TASK INPUTS:

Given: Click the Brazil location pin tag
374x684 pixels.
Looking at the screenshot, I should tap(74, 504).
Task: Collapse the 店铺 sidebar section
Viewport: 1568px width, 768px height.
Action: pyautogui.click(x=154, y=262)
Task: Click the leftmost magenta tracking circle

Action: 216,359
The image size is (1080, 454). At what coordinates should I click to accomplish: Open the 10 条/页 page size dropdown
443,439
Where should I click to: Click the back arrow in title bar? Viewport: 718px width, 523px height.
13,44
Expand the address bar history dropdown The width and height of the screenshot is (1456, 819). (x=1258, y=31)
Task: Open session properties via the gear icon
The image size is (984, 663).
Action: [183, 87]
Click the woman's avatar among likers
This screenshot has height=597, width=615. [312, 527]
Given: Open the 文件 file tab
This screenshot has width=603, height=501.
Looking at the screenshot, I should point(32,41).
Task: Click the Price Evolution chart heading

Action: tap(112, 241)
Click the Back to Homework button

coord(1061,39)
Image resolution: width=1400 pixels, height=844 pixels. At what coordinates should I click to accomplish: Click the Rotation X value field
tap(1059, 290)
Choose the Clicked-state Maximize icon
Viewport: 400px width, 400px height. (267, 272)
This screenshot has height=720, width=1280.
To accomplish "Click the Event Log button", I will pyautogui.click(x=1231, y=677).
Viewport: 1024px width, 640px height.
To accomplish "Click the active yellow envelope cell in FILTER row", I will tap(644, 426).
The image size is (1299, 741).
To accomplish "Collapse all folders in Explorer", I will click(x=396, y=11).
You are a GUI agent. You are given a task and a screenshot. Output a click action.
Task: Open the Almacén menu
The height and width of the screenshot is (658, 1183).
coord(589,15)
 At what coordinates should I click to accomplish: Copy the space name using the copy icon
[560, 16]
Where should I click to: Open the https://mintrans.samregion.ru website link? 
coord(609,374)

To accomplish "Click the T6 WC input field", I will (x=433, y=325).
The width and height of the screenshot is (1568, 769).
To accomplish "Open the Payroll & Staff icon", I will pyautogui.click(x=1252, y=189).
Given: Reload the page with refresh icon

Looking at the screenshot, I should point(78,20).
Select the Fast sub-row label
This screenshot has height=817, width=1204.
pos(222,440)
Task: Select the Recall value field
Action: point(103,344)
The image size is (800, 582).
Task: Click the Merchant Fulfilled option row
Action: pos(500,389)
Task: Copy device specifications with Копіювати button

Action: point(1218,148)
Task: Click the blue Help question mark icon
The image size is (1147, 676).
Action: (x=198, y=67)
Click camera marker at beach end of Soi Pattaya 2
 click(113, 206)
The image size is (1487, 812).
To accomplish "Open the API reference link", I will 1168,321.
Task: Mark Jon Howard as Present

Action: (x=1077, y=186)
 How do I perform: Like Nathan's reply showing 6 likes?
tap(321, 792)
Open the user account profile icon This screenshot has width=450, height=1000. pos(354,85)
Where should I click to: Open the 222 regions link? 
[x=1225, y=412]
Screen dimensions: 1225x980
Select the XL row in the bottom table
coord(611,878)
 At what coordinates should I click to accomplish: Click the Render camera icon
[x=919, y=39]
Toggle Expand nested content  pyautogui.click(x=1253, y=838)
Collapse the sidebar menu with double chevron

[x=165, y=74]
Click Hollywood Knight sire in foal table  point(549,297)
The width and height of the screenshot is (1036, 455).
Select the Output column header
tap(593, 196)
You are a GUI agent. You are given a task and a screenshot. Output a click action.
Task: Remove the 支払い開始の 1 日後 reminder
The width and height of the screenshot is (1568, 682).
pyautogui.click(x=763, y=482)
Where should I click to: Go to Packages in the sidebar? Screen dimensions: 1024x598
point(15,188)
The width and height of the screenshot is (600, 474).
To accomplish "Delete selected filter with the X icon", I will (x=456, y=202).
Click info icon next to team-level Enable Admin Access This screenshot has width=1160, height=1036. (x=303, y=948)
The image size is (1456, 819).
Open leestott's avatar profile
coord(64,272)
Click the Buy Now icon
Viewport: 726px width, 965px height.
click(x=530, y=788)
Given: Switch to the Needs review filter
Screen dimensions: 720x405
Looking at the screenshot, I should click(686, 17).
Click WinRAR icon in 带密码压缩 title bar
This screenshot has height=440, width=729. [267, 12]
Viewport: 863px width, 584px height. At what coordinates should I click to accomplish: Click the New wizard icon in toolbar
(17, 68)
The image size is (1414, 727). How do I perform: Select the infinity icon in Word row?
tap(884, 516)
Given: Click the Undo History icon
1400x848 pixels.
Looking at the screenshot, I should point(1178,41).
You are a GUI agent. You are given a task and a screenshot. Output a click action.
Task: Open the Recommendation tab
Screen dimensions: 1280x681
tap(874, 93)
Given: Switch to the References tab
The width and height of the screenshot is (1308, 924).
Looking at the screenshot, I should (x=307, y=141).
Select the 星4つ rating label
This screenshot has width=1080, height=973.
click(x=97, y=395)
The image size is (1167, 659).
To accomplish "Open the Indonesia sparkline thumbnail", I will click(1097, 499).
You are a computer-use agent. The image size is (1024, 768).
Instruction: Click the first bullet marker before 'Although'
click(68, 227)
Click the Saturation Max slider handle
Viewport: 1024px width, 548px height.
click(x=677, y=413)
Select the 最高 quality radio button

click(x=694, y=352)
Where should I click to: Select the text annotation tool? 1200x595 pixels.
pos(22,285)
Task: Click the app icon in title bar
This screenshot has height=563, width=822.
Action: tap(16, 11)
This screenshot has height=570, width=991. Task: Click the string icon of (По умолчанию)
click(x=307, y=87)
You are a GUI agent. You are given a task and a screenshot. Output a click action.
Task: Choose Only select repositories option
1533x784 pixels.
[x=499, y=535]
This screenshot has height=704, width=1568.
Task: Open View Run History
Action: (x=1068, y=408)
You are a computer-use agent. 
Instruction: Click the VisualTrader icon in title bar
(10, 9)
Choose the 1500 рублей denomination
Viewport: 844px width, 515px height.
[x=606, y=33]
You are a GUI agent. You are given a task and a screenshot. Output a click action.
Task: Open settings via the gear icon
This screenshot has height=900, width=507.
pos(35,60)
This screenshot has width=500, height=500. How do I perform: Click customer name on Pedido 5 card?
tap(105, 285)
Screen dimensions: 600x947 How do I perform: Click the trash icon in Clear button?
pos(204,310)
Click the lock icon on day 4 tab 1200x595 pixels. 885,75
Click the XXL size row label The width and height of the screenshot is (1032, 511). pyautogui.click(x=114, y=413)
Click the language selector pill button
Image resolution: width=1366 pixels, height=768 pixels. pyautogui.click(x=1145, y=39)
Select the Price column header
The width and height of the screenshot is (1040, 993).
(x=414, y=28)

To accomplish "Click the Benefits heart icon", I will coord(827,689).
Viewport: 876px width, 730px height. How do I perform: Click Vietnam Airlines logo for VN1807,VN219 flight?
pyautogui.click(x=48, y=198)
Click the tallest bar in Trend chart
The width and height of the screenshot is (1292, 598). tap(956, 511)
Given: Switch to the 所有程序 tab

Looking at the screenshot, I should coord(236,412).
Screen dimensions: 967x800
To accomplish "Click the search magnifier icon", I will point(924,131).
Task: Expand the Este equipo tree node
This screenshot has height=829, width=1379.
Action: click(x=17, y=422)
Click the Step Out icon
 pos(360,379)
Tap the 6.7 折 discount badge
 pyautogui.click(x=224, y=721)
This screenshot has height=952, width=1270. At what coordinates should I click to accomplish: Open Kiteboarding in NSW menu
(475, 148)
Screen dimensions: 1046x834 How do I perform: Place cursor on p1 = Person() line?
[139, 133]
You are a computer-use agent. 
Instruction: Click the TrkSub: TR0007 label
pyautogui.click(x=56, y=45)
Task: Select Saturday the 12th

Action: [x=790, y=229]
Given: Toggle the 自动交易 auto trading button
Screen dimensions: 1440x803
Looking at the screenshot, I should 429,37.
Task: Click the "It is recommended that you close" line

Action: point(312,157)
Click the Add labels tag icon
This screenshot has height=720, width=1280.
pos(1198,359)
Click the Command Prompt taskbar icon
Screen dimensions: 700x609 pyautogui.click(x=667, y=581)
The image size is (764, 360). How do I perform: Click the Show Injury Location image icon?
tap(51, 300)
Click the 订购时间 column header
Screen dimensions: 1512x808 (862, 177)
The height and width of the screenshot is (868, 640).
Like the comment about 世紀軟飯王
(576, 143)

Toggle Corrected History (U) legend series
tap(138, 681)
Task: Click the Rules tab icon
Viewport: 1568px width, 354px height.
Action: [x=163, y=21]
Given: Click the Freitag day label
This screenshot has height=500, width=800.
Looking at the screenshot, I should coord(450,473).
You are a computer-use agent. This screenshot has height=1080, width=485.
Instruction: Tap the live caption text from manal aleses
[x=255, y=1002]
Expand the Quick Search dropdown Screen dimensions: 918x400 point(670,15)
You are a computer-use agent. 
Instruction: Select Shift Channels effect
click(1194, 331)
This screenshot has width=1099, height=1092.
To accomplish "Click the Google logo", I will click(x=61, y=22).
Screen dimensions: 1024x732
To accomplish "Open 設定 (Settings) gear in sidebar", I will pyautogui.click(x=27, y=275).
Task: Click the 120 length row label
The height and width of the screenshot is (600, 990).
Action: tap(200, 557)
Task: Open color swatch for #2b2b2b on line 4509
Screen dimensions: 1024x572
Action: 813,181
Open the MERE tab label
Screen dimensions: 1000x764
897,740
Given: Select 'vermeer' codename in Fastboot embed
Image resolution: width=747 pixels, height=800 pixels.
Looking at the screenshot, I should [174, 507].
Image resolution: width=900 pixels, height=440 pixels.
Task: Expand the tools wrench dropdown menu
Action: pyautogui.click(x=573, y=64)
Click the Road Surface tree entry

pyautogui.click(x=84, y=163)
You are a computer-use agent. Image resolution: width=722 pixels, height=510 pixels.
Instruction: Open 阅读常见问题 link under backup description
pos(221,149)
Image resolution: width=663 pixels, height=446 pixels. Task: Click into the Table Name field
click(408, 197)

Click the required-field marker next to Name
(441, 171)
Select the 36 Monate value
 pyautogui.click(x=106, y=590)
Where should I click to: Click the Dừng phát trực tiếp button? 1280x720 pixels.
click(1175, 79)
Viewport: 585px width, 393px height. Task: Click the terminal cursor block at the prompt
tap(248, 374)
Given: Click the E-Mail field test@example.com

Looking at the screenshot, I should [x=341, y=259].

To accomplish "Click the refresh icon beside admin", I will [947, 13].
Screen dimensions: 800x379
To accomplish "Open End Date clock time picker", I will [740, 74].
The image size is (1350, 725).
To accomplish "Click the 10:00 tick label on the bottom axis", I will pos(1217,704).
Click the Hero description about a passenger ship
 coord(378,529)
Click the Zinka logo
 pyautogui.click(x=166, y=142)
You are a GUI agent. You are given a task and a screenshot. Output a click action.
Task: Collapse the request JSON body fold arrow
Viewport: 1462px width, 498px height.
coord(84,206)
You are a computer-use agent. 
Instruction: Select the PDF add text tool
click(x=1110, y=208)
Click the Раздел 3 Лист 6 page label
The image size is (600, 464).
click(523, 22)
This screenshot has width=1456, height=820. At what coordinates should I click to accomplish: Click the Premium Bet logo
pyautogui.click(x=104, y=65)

EXERCISE DIRECTIONS: Rewrite the lines above as a numbered list, from the first line down to and including the line with "This screenshot has height=597, width=615.", leaving out any blank lines.

ANSWER:
1. Given: Click the Brazil location pin tag
2. 374x684 pixels.
3. Looking at the screenshot, I should tap(74, 504).
4. Task: Collapse the 店铺 sidebar section
5. Viewport: 1568px width, 768px height.
6. Action: pyautogui.click(x=154, y=262)
7. Task: Click the leftmost magenta tracking circle
8. Action: 216,359
9. The image size is (1080, 454). At what coordinates should I click to accomplish: Open the 10 条/页 page size dropdown
10. 443,439
11. Where should I click to: Click the back arrow in title bar? Viewport: 718px width, 523px height.
12. 13,44
13. Expand the address bar history dropdown The width and height of the screenshot is (1456, 819). (x=1258, y=31)
14. Task: Open session properties via the gear icon
15. The image size is (984, 663).
16. Action: [183, 87]
17. Click the woman's avatar among likers
18. This screenshot has height=597, width=615. [312, 527]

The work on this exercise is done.